For some time now, I’ve been trying to drive the point home that Darwinists employ methods that are insufficient to support their conclusions. Their theories have many causal predictions (e.g., random mutation + natural selection causes new species or rm+ns results in new complex functions/information). In science, when your theory makes causal statements, you are limited to the experimental method in order to test the prediction. Some supportive information can be gleaned from correlational studies (i.e., how much one variable is associated with another), but the theory is not truly tested unless an experimental design is utilized. The experimental method is used extremely rarely in evolutionary research.
This brings us to the reason for my post. A recent study found that a statistical method used in many studies of natural selection is invalid.
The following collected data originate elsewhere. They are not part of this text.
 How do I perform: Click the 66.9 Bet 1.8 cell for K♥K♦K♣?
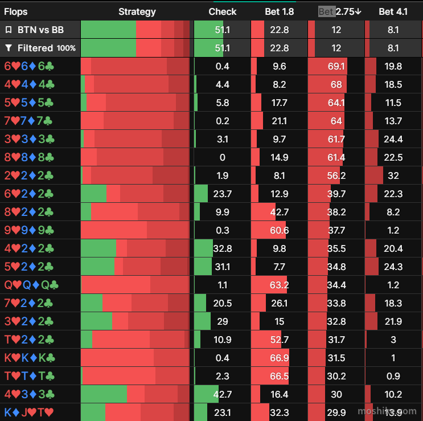pyautogui.click(x=279, y=358)
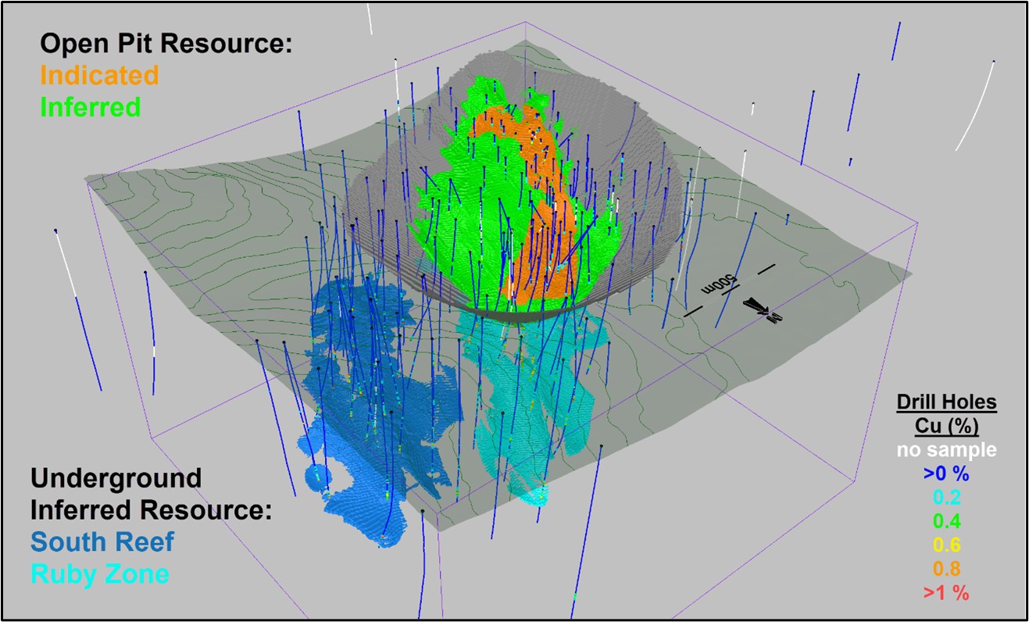Click the "South Reef" legend label
The image size is (1029, 622).
pyautogui.click(x=102, y=542)
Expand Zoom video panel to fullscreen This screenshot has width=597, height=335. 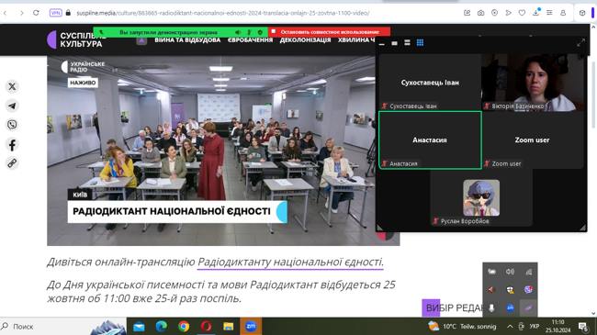pos(580,43)
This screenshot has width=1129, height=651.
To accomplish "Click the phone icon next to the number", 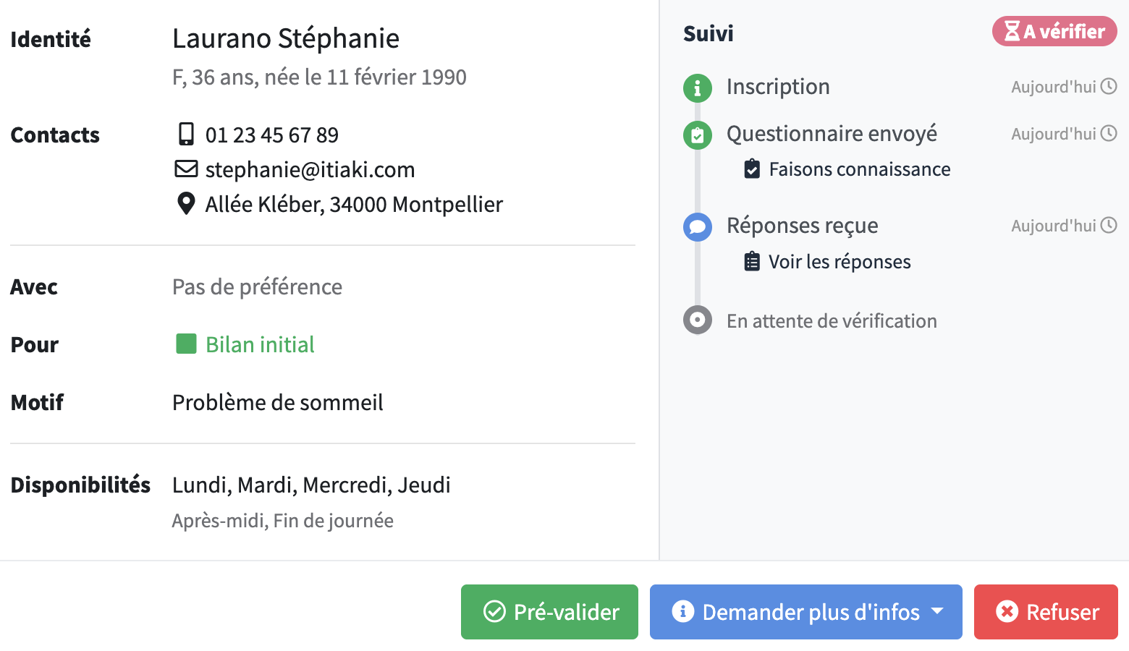I will [x=186, y=135].
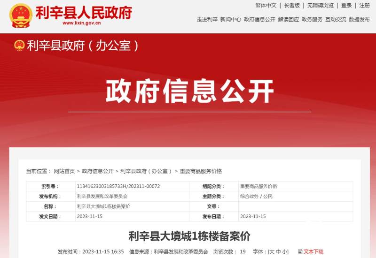Open the 新闻中心 menu
The image size is (376, 258).
231,20
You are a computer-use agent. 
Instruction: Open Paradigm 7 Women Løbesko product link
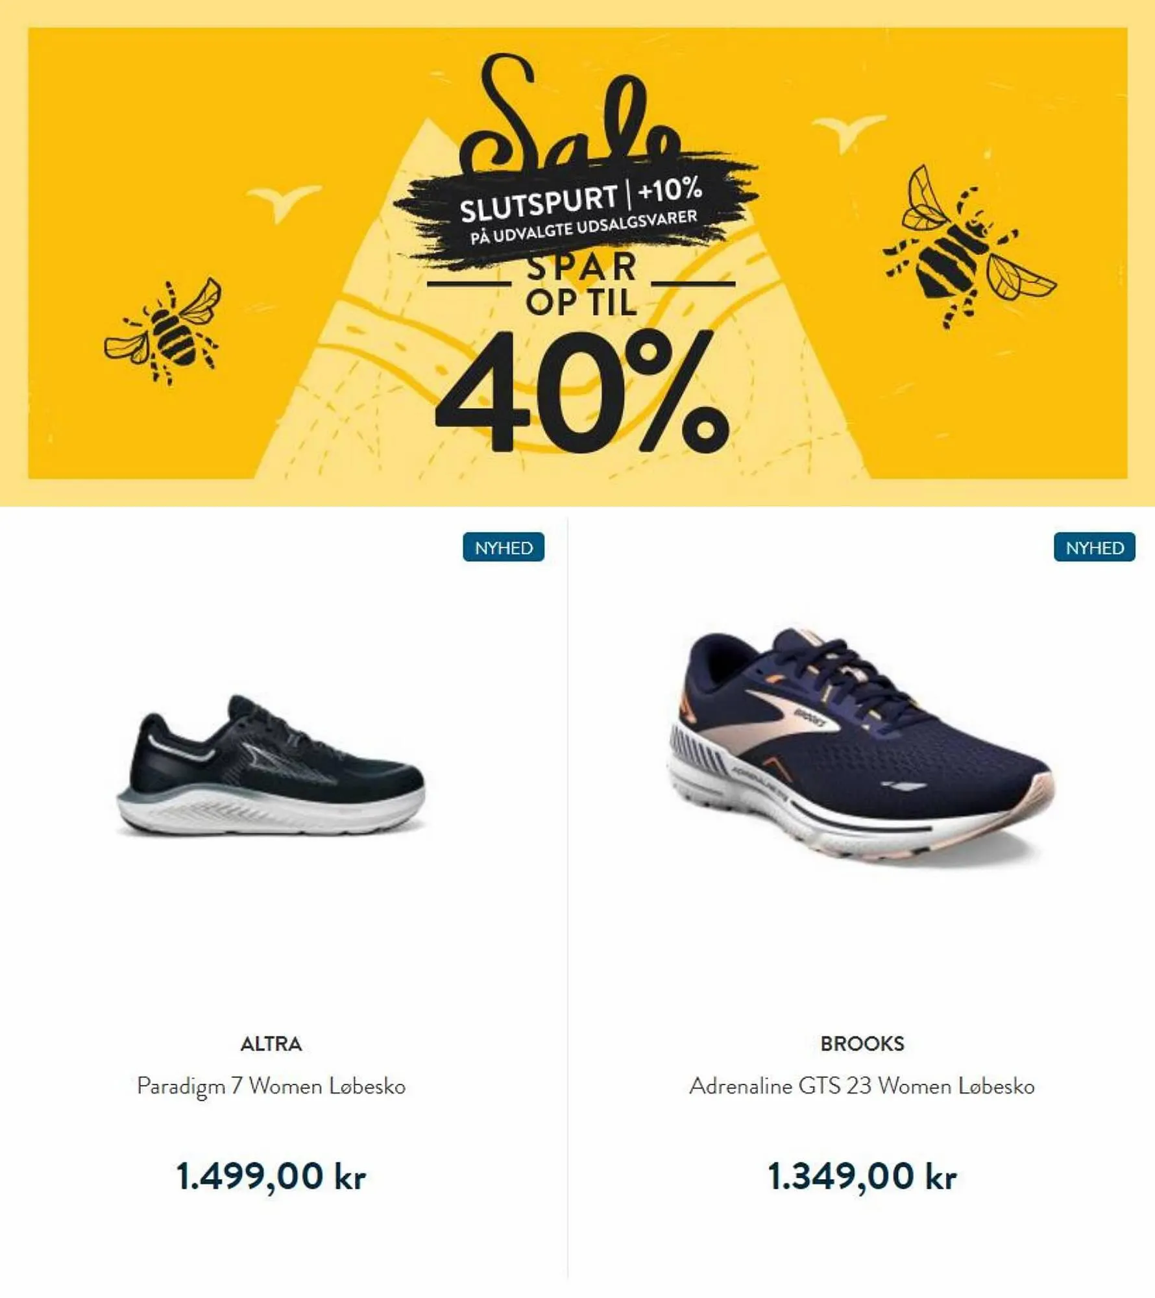[271, 1086]
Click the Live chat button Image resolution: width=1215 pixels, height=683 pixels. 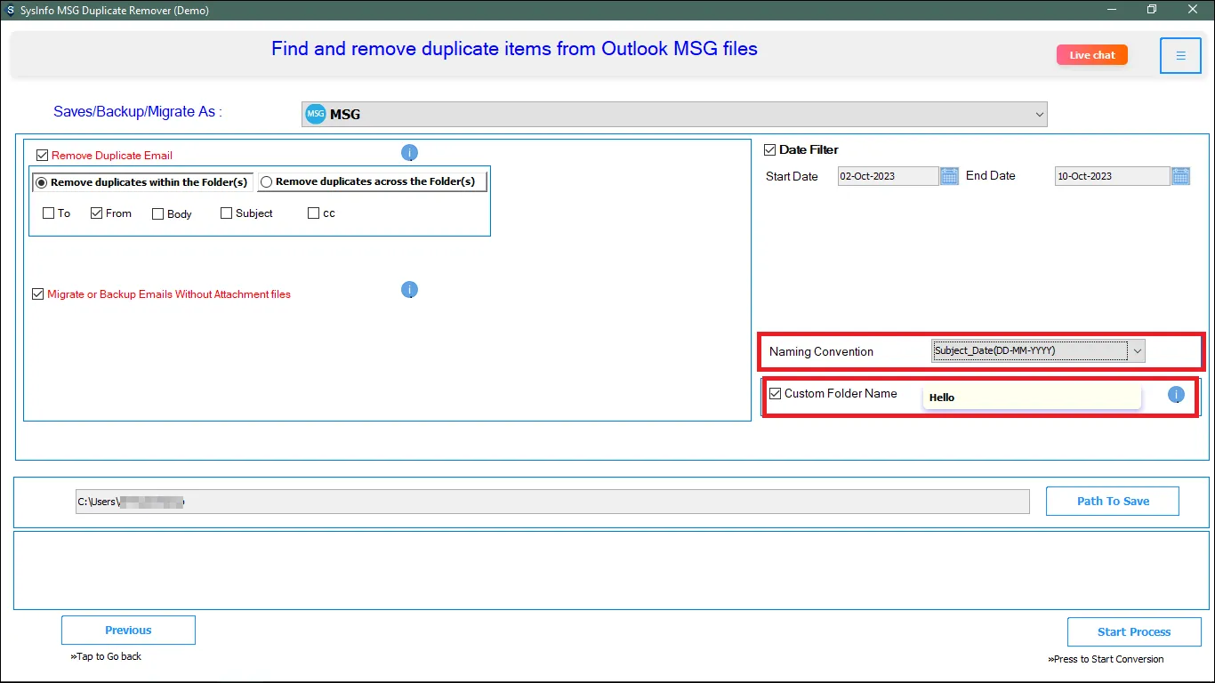point(1091,55)
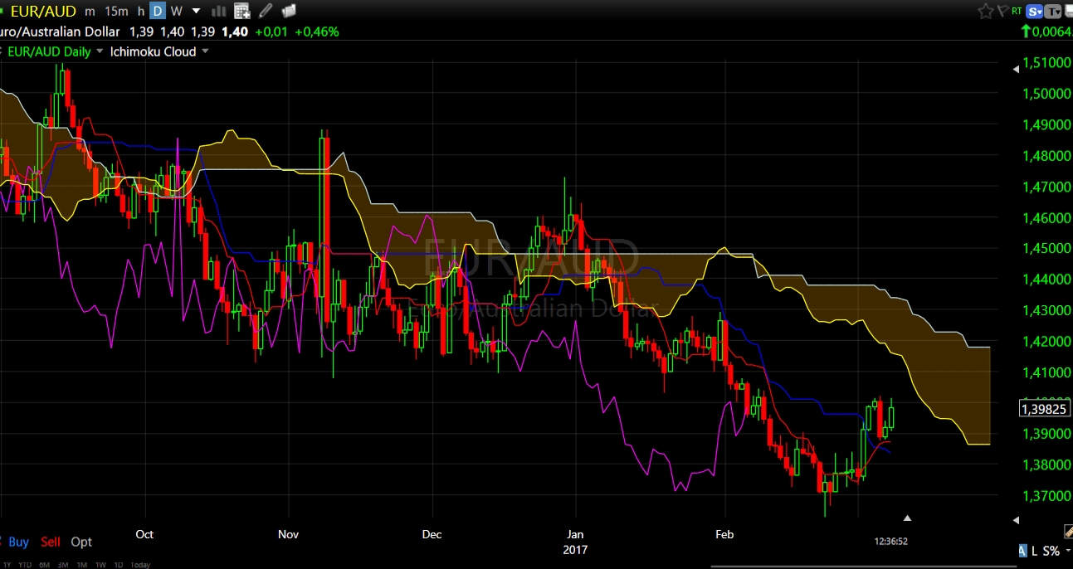Select the 15m interval
The image size is (1073, 569).
pyautogui.click(x=116, y=12)
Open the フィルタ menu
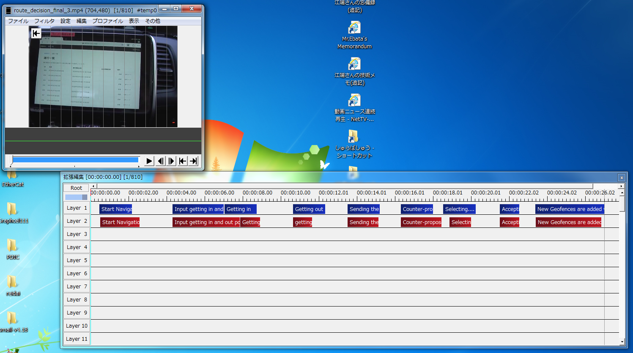The height and width of the screenshot is (353, 633). tap(44, 21)
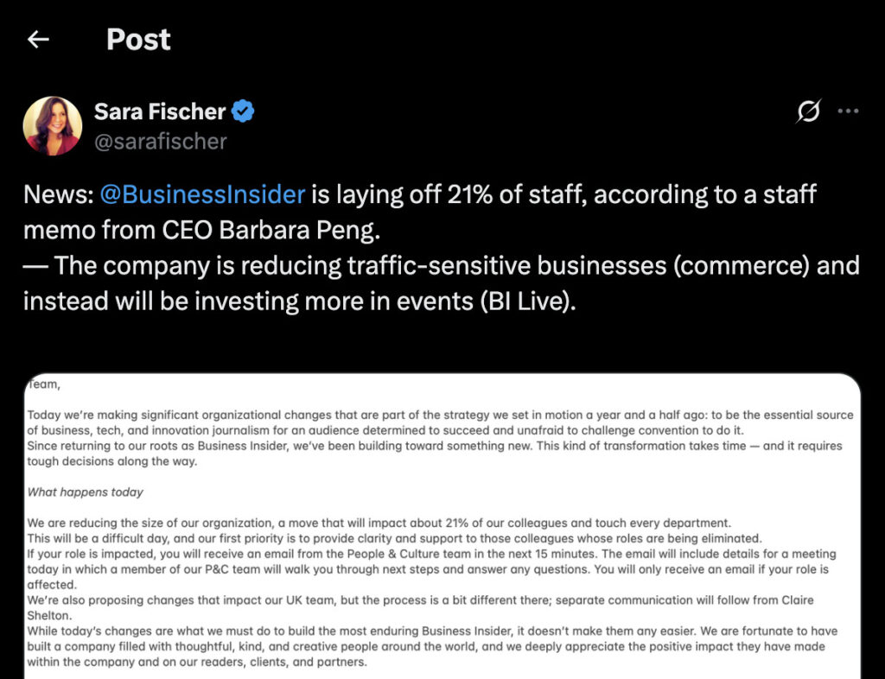Image resolution: width=885 pixels, height=679 pixels.
Task: Click the 'What happens today' memo heading
Action: [86, 492]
Scientists at Penn State and the National Institute of Genetics in Japan have demonstrated that several statistical methods commonly used by biologists to detect natural selection at the molecular level tend to produce incorrect results. “Our finding means that hundreds of published studies on natural selection may have drawn incorrect conclusions,” said Masatoshi Nei, Penn State Evan Pugh Professor of Biology and the team’s leader.
Of course, nearly all of these hundreds of potentially invalid studies do not employ the experimental method, but simply use statistical analyses of DNA/gene sequences and so forth. And from this, they often draw causal conclusions (RM+NS resulted in this new function). However, it was found that the statistical methods were incorrect in their predictions.
In real fields of science, the experimental method is performed routinely. In psychology, the experimental method is practiced very often. Not so with evolutionary biology. The reason given in this press release was:
Nei said that to obtain a more realistic picture of natural selection, biologists should pair experimental data with their statistical data whenever possible. Scientists usually do not use experimental data because such experiments can be difficult to conduct and because they are very time-consuming.
Yes, real science is difficult to conduct and is time consuming, but I submit to you that it would be worth it to have properly designed, and properly conducted research. I think an interesting statistic would be to determine how much money has been wasted on improperly conducted research by evolutionary biologists. I’m not saying that correlational research is not science, but it’s not science to make causal inferences from methods that do not support causal inferences. Even by using the experimental method, the best you can hope for is a reduction in bias. Bias is nearly impossible to eliminate from studies, because studies are conducted by scientists (i.e., biased human beings).
Here is the take home message for Darwinists:
1). When you make causal predictions and wish to draw causal inferences, you must use the experimental method.
2). If you are not going to use the experimental method, but a correlational method, your conclusion must not go beyond the method you are using (e.g., this caused that). The best you can say is: this is related to that or this is associated with that.
3). Imagination is not an experimental or even scientific method.
4). If you use statistical methods to make predictions, the methods must first be validated. Otherwise your predictions are of unknown validity.